Cohen ise bu soruya verdiği cevapta Filistin ve Gazze arasındaki bölünmüşlüğe değindi. El Fetih ve Hamas'ın düşman olduğunu söyleyen İsrailli Cohen şu ifadeleri kullandı:

"Mahmud Abbas'ın 2 ay önce Netanyahu'dan Gazze'yi bombalamasını istediğini biliyor muydunuz? Peki, Abbas'ın Netanyahu'dan Gazze'ye giden elektriği kesmesini istediğini biliyor muydunuz? Abbas'ın aynı şekilde Netanyahu'dan Gazze'ye giden gıdanın içeri girmesinin engellenmesini istediğini biliyor muydunuz? Mahmud Abbas, İsrail'in Hamas'tan nefret ettiğinden daha çok nefret ediyor. Bunlar kendi içlerinde birbirlerine düşmanlar."

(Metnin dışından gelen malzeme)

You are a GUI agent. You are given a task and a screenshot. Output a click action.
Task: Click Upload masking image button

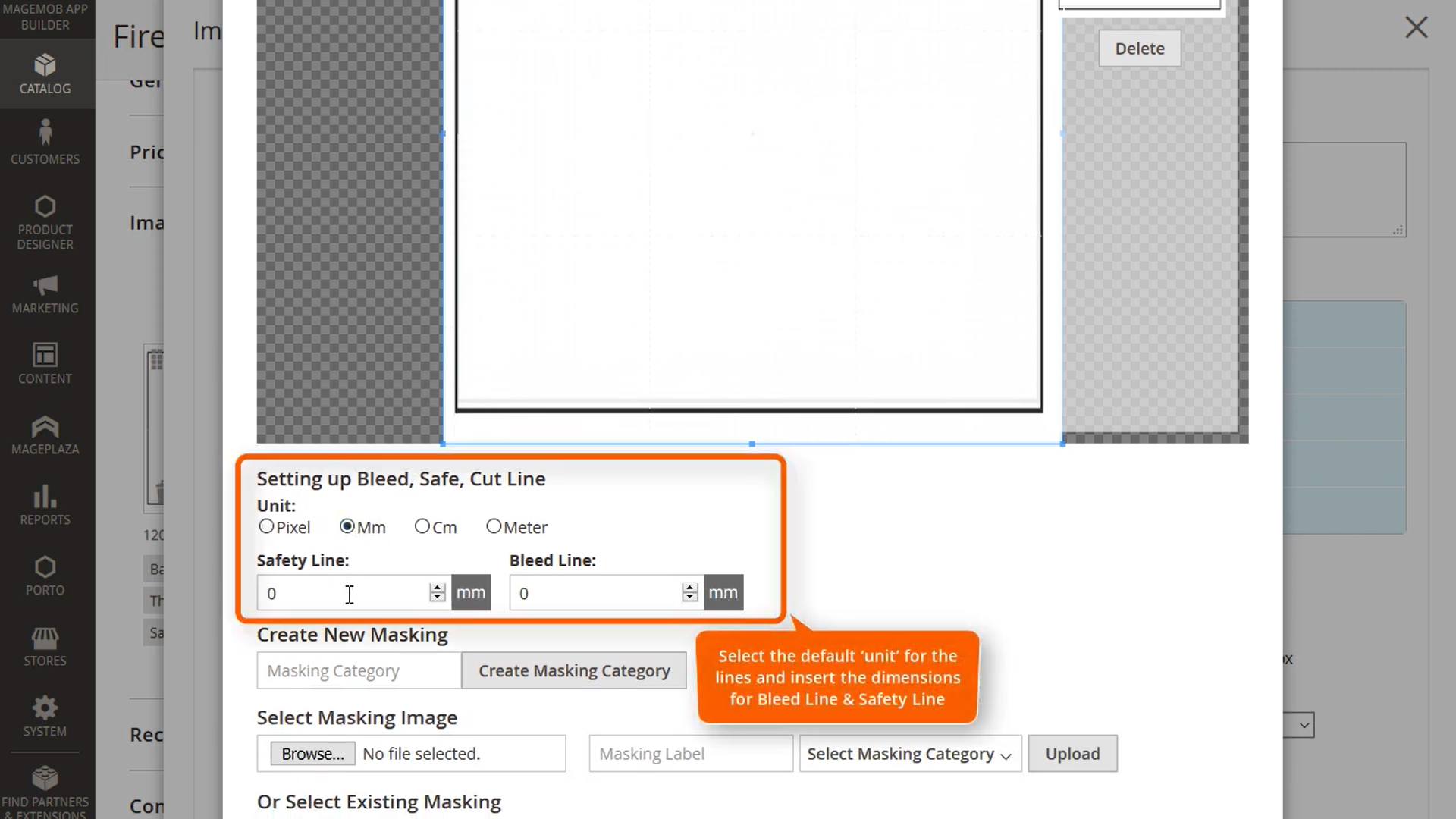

Yahudi akademisyen Edy Cohen

EDY COHEN'DEN ÇİRKİN SÖZLER

İsrailli akademisyen ayrıca "Filistinlilerin bir tarihi yok,üretilmiş uydurma bir kimlikleri var,oysa biz ileri, insan haklarına sahip demokratik bir devletiz" dedi.

VARŞOVA'DAKİ ORTADOĞU ZİRVESİ

Varşova'da 13-14 Şubat'ta düzenlenen "Orta Doğu'da Barış ve Güvenliğin Geleceğini Desteklemek" başlıklı konferansta 30'u dışişleri bakanı düzeyinde olmak üzere 60 ülkeden katılımcı yer aldı. İran, Filistin ve Rusya'nın katılmadığı konferansa Fransa ve Almanya ise sadece diplomat gönderdi.

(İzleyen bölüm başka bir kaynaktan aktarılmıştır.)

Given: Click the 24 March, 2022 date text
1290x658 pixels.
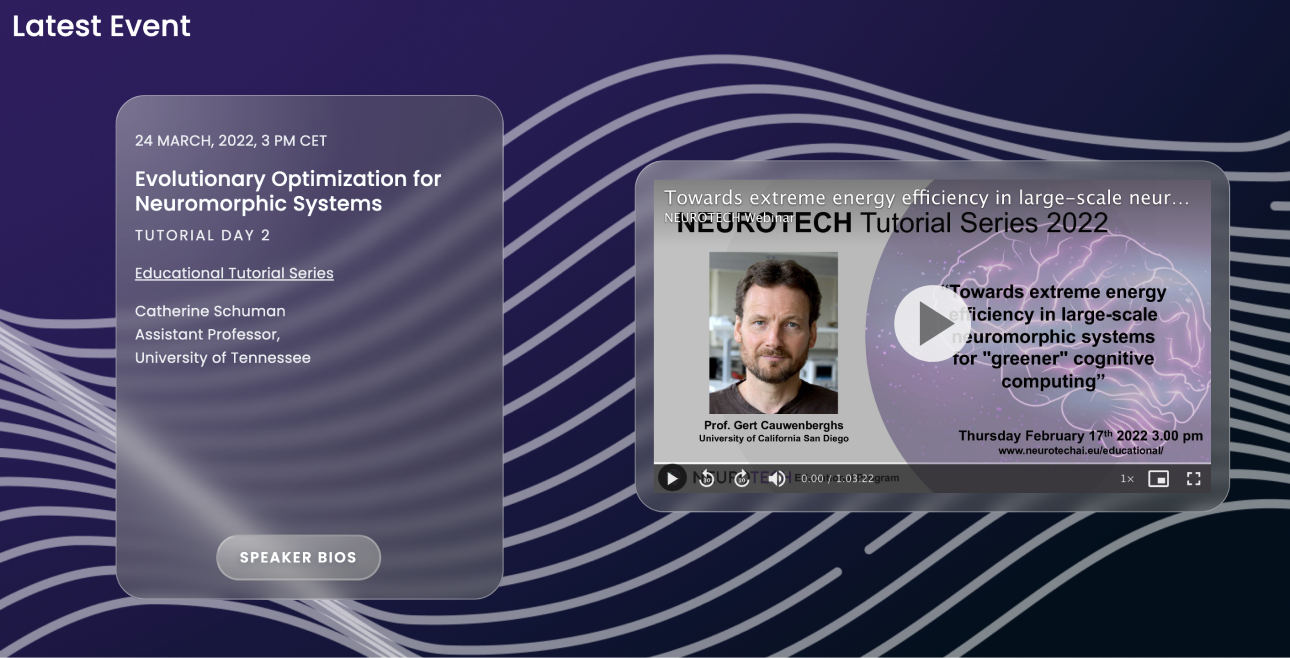Looking at the screenshot, I should pyautogui.click(x=231, y=141).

ABD'de 2012'ye kadar terör örgütleri listesinde olan ve İran rejimine muhalif Halkın Mücahitleri Örgütü de konferansta yer aldı.

KONFERANS'TA ÖNCELİK "İSRAİL-FİLİSTİN MESELESİ" DEĞİLDİ

Öte yandan Arap ülkelerinin tutumu çokça eleştirildi. Sebebi ise Arap liderlerin İran'la mücadeleye Filistin-İsrail meselesinin çözümünden daha çok önem vermeleriydi.

İRAN'DAN "ARAP NATO'SU" ELEŞTİRİSİ

İran'dan konferans öncesinde, sırasında ve sonrasında çeşitli düzeylerde yapılan açıklamalarda konferansın kınandığı, reddedildiği ve boyun eğilmeyeceği dile getirildi.

Tahran yönetimi, konferansı ABD öncülüğünde kendisine karşı kurulan koalisyonun çekirdeği olarak nitelendirerek, İsrail'le normalleşme dosyasıyla bağlantılı olan "Arap NATO'su" fikrine işaret etti.

FİLİSTİN YÖNETİMİ: ZİRVE "İSRAİLLE NORMALLEŞME ZİRVESİ" OLDU

Filistin yönetimi de Varşova Konferansı'nın kapsamlı barış önceliklerinden uzak Arap-İsrail normalleşmesi platformuna dönüşmesinden endişe edildiğini açıkladı.

Her ne kadar konular büyük ölçüde bağlantılı olsa da öyle görülüyor ki Filistin yönetimi İran tehdidinin devam etmesini, Arap ülkeleri ile İsrail arasında normalleşme yolunda bir ilerleme görmeye tercih ediyor.

Filistin yönetiminin endişelerine rağmen durum, etkin Arap ülkelerinin İran'la mücadele konusuna verdikleri önemin, Arap Barış Girişimi'ne verdikleri önceliğin önüne geçtiğini gösterdi.

NETANYAHU'NUN KATILIMI

İsrail Başbakanı Binyamin Netanyahu, konferansa dışişleri bakanı sıfatıyla katıldı. Netanyahu'nun birçok Arap bakan ve yetkilinin yanında toplantıda yer alması dikkati çekti.

Netanyahu, ortak endişelerden yararlanarak Arap yetkililerle olabildiğince yakınlık kurmaya çabaladı. Netanyahu'nun İran tehlikesiyle mücadelede, güvenlik alanındaki iş birliğini de aşarak bölge sakinleri arasında her alanda iş birliği için fırsatlar yaratılması gerektiği yönündeki açıklaması da bu çabasını gösterdi.